Please help me with this problem 705A - Халк, I don't understand why this code (1968850) doesn't write anything in the output of test case 11 (it's very awful for my friend who had passed the pretests). However, when I resubmit this code again after the contest Codeforces Round 366 (Div. 2), it's (19712336) AC!!! MikeMirzayanov, I hope you will look at this comment and take justice back to my friend nghoangphu. Thank you very much !
inductive proof for cycles in Div.2 B:
if f[x] = x — 1, then for any c in [1, x], we have:
It seemed that the conclusion also holds if we can always split an connected graph into two connected graphs until there is only one vertex in each graph.
Another proof: Suppose there are
m
vertices in the cycle. In each turn,one
cycle will be replaced withtwo
cycles and the number of cycles is increased by1
. After the last turn, the number of cycles will bem
(one vertex in each cycle), so the number of turns should always bem - 1
.For div1B/div2D, how comes that we can solve this problem in O(n^2)? For small values of n I know how to solve the TSP probblem with dp and bitmasks. For me the Antman problem is just like TSP. What actually differentiates them and makes it solvabale in O(n^2)?

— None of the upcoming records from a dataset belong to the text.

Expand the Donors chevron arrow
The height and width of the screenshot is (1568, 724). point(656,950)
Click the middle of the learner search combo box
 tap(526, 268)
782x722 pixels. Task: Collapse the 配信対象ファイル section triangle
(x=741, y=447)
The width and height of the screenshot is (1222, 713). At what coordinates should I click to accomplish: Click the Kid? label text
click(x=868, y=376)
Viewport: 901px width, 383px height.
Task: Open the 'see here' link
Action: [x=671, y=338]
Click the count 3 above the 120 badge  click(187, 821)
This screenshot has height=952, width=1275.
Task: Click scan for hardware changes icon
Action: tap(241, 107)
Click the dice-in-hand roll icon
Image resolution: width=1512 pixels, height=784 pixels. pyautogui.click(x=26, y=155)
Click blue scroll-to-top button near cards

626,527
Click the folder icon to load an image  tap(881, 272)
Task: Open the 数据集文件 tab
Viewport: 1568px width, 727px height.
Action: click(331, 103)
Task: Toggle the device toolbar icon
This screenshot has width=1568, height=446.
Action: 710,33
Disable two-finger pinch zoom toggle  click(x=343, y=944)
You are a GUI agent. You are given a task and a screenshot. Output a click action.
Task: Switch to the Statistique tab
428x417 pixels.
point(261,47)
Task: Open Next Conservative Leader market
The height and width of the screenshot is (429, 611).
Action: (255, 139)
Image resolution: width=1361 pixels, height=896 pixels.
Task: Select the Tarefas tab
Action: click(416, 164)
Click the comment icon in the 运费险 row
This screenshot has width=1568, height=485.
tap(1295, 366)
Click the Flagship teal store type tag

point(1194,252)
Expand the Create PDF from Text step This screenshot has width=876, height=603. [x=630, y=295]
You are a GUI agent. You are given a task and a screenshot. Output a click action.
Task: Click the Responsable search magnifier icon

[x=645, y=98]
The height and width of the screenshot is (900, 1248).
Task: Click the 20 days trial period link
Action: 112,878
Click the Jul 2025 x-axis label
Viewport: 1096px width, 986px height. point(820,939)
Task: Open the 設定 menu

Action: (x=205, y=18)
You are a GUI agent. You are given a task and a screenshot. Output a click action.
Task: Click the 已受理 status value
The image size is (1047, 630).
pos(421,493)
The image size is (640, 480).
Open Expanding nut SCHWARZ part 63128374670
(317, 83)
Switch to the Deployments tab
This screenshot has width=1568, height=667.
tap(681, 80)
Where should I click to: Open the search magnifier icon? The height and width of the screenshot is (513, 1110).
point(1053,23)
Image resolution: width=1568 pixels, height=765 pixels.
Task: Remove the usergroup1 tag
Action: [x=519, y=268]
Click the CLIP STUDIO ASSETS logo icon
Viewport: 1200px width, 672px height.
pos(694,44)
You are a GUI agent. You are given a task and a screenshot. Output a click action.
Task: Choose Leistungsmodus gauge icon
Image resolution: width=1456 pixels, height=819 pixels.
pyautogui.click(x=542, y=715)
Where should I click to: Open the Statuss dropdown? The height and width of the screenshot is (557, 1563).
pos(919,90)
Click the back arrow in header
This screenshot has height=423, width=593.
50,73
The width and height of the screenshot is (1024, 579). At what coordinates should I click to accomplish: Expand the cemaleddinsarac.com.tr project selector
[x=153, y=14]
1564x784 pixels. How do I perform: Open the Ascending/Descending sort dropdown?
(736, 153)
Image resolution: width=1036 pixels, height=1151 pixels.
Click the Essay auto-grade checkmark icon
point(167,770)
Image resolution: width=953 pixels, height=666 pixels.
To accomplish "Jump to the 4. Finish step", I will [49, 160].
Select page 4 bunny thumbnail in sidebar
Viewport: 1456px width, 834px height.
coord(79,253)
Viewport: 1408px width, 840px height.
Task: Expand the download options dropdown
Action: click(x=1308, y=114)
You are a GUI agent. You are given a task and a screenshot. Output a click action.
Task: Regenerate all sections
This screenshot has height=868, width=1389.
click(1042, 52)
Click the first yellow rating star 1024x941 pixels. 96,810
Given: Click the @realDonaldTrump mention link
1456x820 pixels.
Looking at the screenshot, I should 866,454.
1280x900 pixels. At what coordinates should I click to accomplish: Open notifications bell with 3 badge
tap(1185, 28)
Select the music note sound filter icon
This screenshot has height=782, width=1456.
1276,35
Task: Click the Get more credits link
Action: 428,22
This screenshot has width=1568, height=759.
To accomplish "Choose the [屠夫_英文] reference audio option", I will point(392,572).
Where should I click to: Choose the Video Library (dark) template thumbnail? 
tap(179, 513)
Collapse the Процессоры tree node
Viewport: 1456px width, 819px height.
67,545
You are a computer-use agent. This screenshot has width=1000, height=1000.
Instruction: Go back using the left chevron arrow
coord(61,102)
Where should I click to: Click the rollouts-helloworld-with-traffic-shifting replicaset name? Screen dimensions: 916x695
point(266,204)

In the original Traveling-Salesman Problem, there is no pattern in how your input graph or what costs are there on the edges. For many classic NP-hard problems exist particular restrictions that make them solvable in polynomial time using some observations (ex. Minimum Vertex cover is NP for a general graph, however for bipartite graphs it's reduced to the maximum edge cover using the observations that make up the [König's theorem.](https://en.m.wikipedia.org/wiki/König%27s_theorem_(graph_theory)) . In this particular problem, observations can be made on the fact that the costs on the edges are not random (rather dependent on distance, orientation and the vertexes) and even that the graph is complete.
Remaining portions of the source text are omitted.